The Panorama is a giant to-scale model of NYC from the 1964 NY World’s
Fair. I had adopted a rescue cat a few years earlier, and one day
without thinking about it I scribbled a sketch of a tiny kitty staring
up at a massive skyscraper in a big city, then the name for the book
popped into my head.
I played with the idea for a while, but eventually gave up when I couldn’t figure it out. Fast forward three years later, I encountered a stray cat and her litter of kittens when parking my car in Queens. I fed them for about a week until I was able to rescue them from where they were living in a beat-up cardboard box under a subway trestle. Then, I fostered them until I was able to find them new homes with the help of a local cat rescue called Jersey Cats. The experience of seeing how the stray and her litter had to survive and imagining what that felt like through their eyes was the next spark that became the heart of the story.

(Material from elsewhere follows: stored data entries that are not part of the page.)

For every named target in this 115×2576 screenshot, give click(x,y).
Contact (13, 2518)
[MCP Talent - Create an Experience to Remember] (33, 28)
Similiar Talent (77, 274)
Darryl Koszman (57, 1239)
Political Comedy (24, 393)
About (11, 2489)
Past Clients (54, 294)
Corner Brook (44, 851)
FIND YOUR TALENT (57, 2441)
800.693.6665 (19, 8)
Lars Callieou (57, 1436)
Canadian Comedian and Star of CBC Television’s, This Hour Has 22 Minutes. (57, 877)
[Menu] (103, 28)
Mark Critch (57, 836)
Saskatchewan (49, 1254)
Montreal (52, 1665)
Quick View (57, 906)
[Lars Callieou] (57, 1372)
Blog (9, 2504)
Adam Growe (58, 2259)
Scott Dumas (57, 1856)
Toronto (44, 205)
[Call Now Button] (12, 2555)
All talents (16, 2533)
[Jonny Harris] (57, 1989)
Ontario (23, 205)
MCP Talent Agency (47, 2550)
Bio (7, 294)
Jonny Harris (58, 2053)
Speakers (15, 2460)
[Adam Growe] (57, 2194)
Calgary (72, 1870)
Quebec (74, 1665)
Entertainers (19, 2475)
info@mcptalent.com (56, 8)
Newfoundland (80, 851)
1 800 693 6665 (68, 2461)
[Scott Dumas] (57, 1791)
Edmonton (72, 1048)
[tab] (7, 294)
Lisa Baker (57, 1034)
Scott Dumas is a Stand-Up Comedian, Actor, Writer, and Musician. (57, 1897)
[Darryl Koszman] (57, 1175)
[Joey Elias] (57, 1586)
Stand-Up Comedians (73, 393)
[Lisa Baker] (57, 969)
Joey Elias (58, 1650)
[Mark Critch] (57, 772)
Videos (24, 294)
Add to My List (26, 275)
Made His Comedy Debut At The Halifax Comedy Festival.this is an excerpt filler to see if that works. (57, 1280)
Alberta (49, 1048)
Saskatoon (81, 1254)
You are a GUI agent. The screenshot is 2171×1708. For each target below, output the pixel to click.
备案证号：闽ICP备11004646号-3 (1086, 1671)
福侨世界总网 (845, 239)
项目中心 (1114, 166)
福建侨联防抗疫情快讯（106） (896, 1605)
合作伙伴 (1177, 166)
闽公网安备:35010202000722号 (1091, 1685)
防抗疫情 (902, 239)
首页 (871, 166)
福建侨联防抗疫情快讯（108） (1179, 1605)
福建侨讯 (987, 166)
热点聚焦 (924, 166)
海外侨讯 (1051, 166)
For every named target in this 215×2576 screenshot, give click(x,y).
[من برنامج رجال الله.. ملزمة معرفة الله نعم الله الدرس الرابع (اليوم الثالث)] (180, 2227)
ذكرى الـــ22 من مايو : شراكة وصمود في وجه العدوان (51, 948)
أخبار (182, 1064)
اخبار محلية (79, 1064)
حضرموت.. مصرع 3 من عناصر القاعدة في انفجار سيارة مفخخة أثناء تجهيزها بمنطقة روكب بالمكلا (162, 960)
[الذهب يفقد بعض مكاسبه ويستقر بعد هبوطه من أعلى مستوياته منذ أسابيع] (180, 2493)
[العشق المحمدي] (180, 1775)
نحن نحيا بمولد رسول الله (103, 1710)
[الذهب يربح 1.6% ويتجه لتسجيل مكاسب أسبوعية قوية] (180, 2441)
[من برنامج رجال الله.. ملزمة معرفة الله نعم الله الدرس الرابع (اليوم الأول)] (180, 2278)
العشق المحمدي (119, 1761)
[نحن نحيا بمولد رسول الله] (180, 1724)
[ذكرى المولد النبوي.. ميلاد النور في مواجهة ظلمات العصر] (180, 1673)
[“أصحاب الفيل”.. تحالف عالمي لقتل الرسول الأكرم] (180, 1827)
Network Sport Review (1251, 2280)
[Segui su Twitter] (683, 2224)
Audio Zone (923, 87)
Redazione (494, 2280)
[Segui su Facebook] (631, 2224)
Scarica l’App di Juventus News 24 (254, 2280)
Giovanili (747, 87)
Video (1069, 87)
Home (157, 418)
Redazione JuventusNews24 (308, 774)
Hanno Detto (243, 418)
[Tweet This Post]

TRAVIS: So it’s safe to say you’re a cat person?
TIM: Don’t tell my cats this, but I think of myself as more of an animal person in general, than just strictly being a cat lover. I grew up on a farm with cows, pigs, sheep, rabbits, chickens, ducks, and geese, and thought of them all as my extended family (except when I had to do my
chores). My father was also a K-9 trainer, so dogs were a big part of my life as well. If I had the room to fit all these animals in my 900 square foot apartment now, I would do it in a heartbeat. Unfortunately, things are a bit tight, so I’m limited to three cats for the time being.
TRAVIS: How did you make the art for Tiny Kitty, Big City?
TIM: Here is the secret creative formula I used to make the book –
Fear + Anxiety + Procrastination + Day Dreaming + Doubt + Self-Despair
+ Deadline + Panic + Acrylic Gouache + Digital Hocus Pocus = Voilà!
TRAVIS: Sounds like an effective formula! Is there a line or an illustration you’re especially happy with in the book?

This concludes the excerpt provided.